→ **What needs to be done**: Search the records for the word "object" and report each line that has it.

→ **Records for this exercise**:

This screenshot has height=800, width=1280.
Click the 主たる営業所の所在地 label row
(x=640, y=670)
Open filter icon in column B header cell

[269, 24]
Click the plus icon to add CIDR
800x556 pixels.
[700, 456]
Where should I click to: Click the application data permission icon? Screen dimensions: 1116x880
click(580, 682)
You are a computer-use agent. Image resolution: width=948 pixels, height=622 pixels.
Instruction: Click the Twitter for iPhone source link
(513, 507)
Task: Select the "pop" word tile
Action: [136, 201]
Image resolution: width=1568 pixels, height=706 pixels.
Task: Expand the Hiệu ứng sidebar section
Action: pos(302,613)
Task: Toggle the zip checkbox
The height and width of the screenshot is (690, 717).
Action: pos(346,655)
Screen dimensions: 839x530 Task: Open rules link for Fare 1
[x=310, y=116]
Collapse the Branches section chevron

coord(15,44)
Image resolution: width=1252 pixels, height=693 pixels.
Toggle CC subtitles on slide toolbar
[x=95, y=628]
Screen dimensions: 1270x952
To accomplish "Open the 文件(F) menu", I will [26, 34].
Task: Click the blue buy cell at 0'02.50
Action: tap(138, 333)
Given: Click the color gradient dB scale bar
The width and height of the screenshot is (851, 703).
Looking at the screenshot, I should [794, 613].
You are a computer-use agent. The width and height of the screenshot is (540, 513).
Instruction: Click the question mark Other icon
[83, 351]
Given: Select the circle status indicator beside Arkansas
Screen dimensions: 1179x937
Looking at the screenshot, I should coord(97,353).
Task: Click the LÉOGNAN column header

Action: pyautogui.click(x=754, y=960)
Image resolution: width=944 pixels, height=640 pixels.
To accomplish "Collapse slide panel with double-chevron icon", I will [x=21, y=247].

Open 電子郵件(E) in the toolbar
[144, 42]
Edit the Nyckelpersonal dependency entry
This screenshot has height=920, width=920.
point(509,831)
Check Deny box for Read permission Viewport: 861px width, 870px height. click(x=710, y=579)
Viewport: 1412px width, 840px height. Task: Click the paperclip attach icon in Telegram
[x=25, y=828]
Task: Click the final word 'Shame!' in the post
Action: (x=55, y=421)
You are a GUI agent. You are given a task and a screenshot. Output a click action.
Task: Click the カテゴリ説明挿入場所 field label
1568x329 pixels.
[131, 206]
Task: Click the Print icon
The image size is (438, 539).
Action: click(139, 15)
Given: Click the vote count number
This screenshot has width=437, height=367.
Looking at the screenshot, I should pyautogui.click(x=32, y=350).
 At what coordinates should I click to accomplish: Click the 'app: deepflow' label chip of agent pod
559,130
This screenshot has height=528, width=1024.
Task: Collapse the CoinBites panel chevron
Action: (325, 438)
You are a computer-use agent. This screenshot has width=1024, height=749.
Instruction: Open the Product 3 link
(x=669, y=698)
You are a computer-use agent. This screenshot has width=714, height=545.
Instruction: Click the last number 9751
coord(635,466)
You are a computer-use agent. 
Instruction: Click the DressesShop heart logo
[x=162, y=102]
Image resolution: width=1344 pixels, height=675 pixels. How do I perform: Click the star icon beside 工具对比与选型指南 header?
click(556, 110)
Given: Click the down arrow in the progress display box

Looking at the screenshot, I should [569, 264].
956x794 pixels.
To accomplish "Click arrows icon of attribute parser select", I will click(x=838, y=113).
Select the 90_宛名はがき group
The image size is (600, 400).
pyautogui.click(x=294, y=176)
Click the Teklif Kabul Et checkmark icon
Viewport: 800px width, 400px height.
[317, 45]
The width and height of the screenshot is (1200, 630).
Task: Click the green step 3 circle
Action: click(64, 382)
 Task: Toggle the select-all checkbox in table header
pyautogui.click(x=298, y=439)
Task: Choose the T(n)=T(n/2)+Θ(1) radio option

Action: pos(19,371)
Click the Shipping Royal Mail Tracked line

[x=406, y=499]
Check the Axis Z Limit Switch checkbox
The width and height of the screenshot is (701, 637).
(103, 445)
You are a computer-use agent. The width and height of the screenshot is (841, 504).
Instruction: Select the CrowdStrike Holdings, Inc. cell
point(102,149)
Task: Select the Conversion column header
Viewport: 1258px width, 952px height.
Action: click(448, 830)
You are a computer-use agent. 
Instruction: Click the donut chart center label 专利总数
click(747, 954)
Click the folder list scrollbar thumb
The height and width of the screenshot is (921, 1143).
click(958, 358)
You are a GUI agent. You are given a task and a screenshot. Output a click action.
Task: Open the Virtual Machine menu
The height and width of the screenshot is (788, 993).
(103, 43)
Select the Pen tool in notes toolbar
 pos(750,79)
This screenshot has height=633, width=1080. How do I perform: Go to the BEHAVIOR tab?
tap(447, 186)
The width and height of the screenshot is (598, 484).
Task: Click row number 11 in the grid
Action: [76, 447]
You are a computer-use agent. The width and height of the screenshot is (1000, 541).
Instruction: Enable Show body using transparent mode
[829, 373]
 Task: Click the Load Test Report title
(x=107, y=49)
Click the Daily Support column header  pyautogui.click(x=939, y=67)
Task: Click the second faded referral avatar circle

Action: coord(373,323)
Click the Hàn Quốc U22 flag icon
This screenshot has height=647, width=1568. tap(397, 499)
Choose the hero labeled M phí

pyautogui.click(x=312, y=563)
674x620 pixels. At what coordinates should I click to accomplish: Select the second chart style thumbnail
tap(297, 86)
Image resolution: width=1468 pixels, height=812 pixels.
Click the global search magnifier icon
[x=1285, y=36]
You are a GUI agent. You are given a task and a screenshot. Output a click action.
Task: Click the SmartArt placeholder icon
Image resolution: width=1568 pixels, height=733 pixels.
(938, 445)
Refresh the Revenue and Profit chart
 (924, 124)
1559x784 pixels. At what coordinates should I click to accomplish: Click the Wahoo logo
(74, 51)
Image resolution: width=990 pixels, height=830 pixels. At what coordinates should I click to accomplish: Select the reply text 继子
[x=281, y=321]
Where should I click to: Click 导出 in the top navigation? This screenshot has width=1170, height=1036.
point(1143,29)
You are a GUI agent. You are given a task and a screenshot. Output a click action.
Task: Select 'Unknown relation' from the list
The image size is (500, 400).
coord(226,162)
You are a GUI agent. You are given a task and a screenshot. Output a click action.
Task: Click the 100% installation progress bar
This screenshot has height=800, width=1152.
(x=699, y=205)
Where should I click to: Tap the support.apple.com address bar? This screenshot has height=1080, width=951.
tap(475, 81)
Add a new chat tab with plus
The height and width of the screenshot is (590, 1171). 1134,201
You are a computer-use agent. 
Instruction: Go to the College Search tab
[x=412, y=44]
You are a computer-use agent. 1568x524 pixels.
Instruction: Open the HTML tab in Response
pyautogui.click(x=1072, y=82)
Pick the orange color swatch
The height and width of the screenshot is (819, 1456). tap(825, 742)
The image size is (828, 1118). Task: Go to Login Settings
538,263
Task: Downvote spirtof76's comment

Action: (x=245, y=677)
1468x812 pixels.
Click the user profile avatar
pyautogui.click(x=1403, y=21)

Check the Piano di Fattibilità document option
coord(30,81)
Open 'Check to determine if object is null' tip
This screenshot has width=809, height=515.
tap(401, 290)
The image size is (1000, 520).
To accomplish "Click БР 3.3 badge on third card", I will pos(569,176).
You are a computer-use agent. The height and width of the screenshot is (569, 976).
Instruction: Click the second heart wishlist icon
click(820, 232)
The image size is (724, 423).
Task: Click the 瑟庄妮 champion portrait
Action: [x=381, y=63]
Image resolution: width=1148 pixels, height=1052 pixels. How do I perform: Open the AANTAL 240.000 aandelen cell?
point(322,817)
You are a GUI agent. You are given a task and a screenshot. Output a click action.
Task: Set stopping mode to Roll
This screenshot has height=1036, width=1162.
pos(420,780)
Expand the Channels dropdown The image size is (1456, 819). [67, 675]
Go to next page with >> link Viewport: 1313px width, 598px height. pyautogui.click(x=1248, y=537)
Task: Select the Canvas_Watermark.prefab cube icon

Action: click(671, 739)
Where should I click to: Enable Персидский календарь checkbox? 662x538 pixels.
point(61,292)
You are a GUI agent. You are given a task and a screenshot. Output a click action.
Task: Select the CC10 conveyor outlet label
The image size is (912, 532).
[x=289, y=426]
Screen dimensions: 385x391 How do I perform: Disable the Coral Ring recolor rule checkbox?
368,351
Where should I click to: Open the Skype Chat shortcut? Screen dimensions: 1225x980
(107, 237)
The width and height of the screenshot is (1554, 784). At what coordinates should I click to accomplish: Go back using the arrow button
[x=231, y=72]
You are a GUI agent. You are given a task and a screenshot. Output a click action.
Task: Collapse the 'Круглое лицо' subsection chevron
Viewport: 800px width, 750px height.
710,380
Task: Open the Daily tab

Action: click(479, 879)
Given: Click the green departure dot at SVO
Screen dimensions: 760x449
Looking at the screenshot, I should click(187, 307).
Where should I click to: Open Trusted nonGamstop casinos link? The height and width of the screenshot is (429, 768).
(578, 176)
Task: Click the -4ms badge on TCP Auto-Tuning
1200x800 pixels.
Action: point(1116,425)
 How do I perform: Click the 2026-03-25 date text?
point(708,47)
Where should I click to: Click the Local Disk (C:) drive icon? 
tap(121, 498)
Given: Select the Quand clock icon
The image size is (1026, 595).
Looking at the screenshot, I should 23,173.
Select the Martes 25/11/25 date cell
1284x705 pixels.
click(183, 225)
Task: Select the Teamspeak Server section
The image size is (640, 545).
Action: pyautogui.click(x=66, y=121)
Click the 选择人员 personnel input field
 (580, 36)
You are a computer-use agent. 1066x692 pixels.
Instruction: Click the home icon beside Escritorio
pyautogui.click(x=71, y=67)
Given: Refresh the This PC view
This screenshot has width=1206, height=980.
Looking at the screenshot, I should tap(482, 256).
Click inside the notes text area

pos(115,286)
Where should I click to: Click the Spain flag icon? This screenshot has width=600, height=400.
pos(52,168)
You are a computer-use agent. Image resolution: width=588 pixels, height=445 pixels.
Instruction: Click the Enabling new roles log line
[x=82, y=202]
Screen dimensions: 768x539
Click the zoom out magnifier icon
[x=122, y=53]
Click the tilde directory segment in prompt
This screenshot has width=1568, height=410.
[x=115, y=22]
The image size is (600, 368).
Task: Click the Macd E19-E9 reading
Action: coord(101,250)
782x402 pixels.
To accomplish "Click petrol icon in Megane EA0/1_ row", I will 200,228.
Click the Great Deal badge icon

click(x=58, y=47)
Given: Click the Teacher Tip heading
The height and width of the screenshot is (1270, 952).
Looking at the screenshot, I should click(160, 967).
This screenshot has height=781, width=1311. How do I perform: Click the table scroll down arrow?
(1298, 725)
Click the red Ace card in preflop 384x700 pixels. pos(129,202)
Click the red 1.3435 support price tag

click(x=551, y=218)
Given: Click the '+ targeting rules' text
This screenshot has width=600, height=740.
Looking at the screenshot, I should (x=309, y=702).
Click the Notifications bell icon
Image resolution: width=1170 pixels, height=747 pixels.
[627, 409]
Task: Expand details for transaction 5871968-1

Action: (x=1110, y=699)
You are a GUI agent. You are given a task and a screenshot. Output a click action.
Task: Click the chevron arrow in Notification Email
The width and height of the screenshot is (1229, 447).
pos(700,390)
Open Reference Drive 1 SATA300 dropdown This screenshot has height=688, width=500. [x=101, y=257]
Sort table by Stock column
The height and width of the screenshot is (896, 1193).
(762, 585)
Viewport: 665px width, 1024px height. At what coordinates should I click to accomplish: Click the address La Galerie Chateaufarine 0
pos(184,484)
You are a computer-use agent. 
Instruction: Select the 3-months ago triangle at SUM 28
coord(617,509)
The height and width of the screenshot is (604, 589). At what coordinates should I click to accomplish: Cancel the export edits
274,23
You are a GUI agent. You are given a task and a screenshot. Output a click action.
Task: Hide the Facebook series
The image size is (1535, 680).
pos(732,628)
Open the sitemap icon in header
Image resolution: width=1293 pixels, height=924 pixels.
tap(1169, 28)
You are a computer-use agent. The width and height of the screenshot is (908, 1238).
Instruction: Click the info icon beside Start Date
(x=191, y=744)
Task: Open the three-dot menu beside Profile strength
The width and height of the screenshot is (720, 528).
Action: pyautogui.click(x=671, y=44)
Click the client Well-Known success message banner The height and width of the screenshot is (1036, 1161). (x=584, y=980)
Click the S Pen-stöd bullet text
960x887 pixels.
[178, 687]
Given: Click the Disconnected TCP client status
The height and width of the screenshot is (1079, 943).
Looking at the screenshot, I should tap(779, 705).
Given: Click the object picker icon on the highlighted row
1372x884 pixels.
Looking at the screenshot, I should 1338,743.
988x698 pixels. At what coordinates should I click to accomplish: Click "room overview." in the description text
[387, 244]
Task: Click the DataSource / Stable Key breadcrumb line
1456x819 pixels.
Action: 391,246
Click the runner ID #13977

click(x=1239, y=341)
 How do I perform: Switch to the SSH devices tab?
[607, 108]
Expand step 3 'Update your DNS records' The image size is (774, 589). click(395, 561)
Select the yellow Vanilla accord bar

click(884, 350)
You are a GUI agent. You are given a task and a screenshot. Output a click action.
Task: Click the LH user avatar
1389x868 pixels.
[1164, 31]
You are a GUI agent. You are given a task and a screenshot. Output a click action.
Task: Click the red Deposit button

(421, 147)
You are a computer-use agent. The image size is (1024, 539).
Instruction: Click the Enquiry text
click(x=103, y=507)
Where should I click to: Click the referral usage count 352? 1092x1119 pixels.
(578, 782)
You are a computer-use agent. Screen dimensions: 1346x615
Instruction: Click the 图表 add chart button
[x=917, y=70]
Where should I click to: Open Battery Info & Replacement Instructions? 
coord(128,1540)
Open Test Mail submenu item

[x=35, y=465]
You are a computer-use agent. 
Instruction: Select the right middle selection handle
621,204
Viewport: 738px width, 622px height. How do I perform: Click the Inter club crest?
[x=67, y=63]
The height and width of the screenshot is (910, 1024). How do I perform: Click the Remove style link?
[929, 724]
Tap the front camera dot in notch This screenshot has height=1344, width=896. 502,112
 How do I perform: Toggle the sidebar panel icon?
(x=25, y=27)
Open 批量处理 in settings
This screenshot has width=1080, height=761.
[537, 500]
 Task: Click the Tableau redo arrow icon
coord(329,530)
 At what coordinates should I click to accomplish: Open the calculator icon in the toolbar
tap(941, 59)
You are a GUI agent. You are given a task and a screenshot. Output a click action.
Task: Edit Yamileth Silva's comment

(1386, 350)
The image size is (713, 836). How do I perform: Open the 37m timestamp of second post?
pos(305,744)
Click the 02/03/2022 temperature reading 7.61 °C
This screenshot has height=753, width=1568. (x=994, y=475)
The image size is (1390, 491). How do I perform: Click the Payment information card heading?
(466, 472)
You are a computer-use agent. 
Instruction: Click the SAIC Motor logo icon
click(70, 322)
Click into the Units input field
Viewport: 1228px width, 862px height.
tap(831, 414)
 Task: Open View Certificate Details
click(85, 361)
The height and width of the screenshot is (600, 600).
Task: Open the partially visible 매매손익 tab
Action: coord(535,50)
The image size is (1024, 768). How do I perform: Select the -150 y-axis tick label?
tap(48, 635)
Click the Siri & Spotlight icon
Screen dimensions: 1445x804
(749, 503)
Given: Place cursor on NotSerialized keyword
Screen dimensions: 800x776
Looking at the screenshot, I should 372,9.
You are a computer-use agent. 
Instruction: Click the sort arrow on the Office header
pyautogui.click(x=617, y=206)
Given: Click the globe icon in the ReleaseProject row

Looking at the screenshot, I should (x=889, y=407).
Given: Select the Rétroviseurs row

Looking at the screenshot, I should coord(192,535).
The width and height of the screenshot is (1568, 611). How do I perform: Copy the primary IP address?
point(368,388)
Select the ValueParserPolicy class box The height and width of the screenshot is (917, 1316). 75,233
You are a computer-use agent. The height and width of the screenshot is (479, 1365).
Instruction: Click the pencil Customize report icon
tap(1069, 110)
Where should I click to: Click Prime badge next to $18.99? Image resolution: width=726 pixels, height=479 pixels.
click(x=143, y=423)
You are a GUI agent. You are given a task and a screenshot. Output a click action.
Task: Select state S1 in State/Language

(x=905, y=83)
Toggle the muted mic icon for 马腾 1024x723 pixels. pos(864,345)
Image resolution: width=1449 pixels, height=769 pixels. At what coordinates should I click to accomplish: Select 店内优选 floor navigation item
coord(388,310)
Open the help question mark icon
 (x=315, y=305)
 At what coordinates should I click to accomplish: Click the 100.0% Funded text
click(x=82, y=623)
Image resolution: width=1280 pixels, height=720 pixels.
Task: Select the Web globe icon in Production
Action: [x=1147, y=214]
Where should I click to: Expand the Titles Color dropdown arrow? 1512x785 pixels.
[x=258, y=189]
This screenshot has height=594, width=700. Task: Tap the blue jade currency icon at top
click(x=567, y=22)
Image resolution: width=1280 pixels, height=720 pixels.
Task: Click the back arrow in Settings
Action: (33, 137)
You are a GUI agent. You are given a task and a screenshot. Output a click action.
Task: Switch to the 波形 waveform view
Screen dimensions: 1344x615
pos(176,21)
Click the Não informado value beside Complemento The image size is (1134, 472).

→ **Exercise solution**:
Open 'Check to determine if object is null' tip
Given: Click the object picker icon on the highlighted row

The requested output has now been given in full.